-- Begin DATA SUPPLIED --

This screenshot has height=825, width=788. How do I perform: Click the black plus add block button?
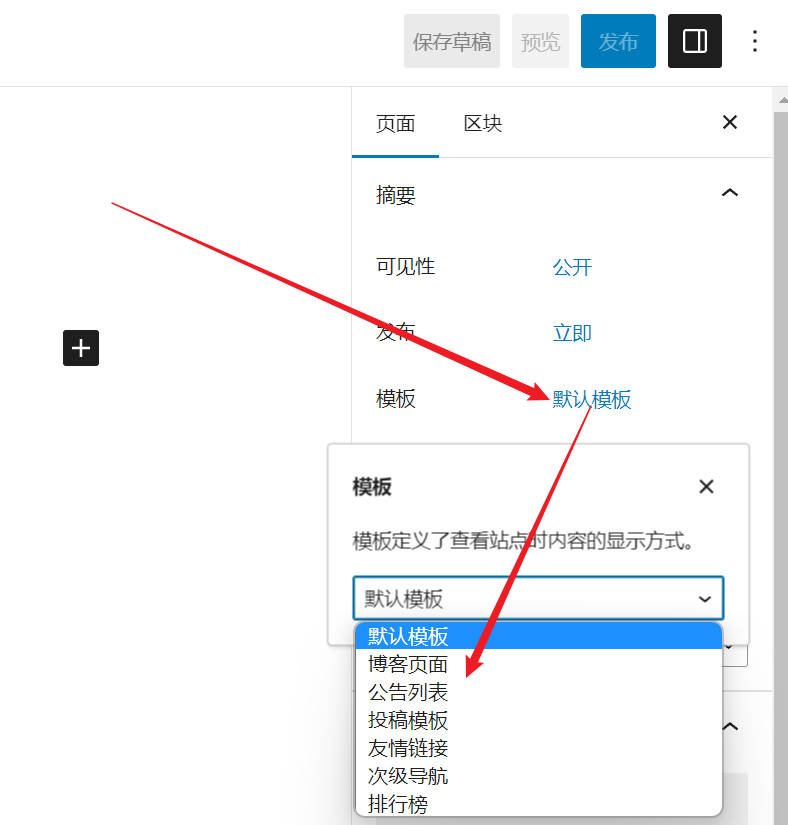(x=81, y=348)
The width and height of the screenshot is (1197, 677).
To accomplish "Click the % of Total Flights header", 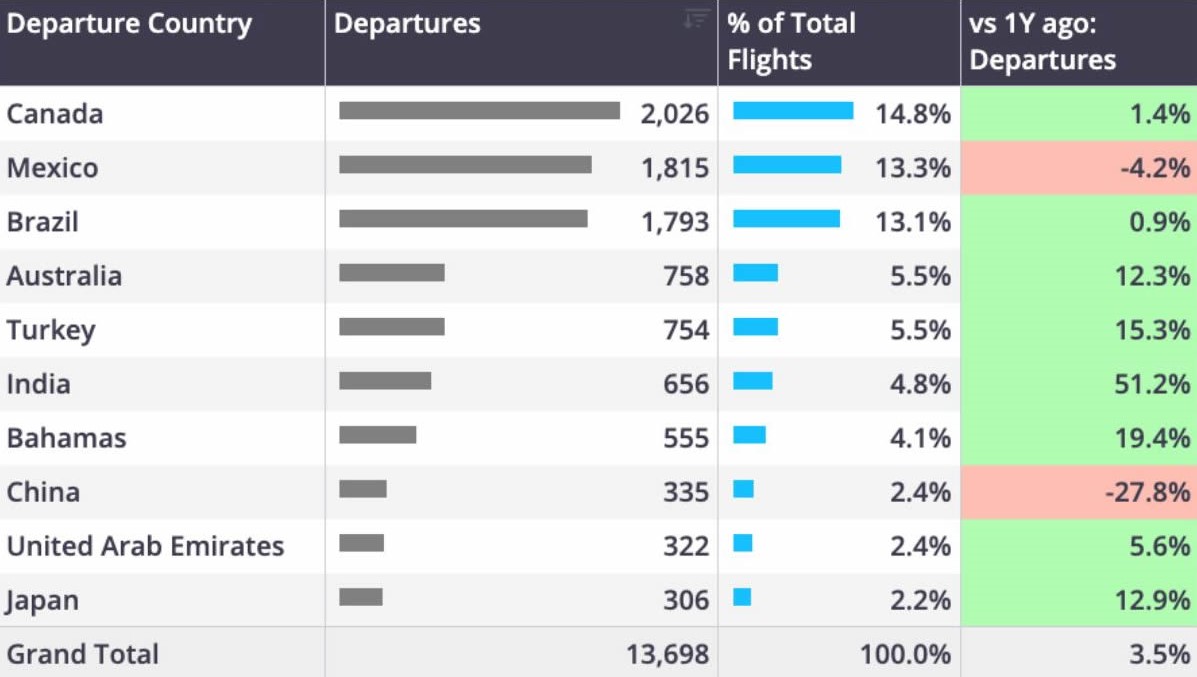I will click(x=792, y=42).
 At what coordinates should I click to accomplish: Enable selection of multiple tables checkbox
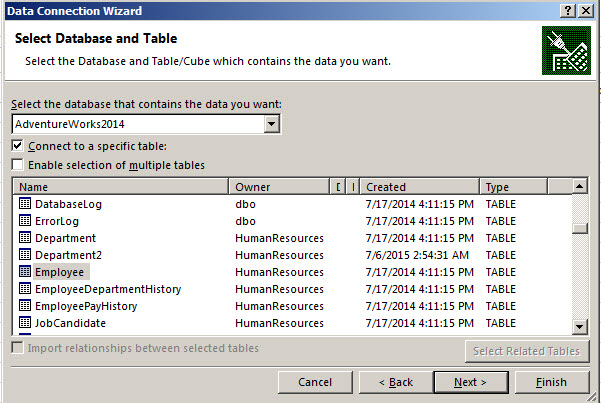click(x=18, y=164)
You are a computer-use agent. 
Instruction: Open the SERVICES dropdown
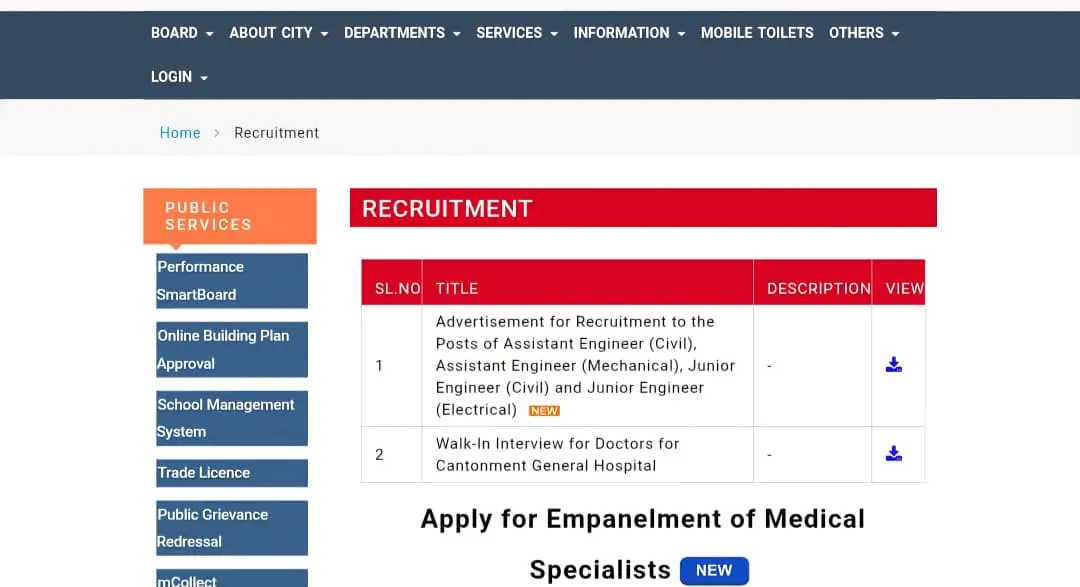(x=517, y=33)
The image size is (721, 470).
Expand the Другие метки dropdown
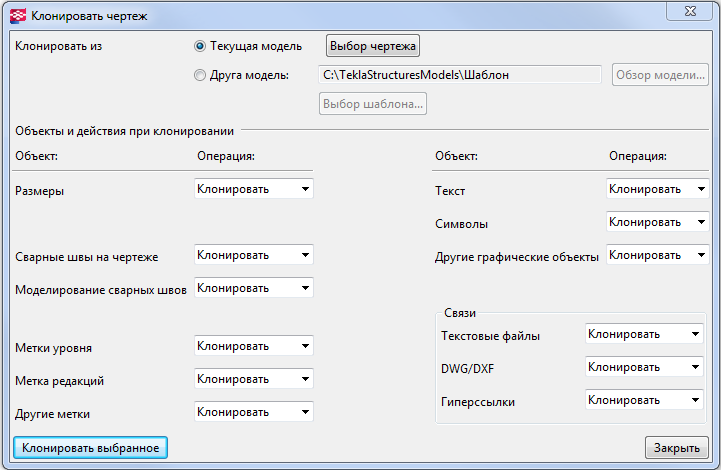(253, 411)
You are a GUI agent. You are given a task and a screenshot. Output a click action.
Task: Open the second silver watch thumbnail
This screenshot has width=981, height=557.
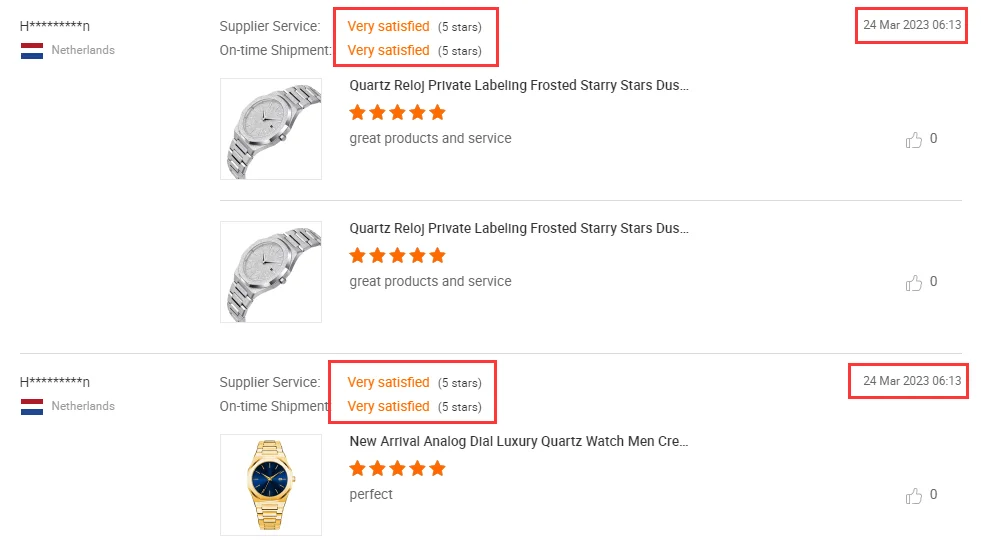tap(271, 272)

-- End DATA SUPPLIED --
-- Begin DATA SUPPLIED --

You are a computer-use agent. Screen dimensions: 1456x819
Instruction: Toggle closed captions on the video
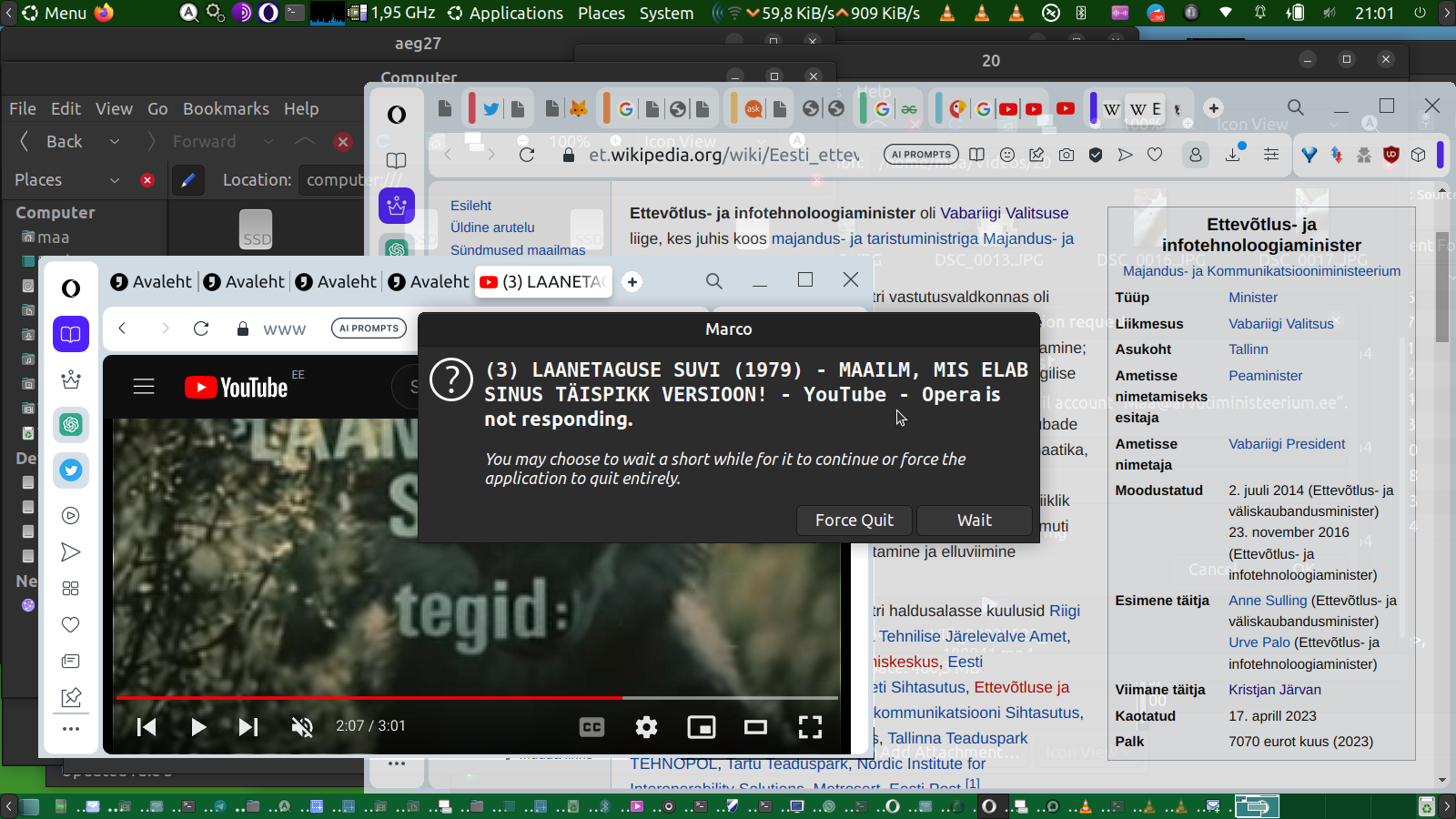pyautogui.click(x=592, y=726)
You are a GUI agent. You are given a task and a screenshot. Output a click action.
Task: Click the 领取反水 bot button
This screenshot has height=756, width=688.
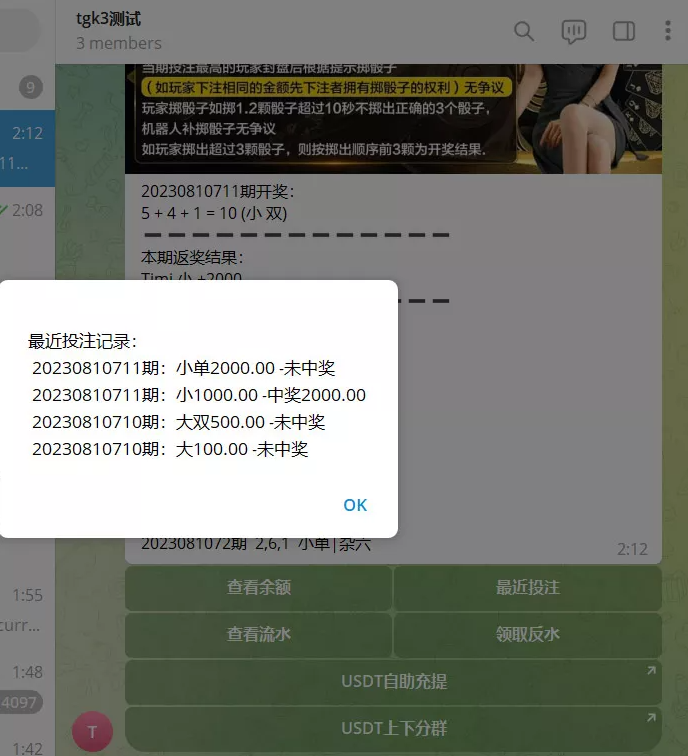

-- End DATA SUPPLIED --

» AIM OF THE TASK
Return the records above verbatim, beginning at the line that contains "The image size is (721, 470)." and stopping after the line that contains "tap(271, 272)". Omit the pictures.

» SOLUTION TO THE EXERCISE
The image size is (721, 470).
Expand the Другие метки dropdown
(253, 411)
You are a GUI agent. You are given a task and a screenshot. Output a click action.
Task: Open the second silver watch thumbnail
This screenshot has width=981, height=557.
tap(271, 272)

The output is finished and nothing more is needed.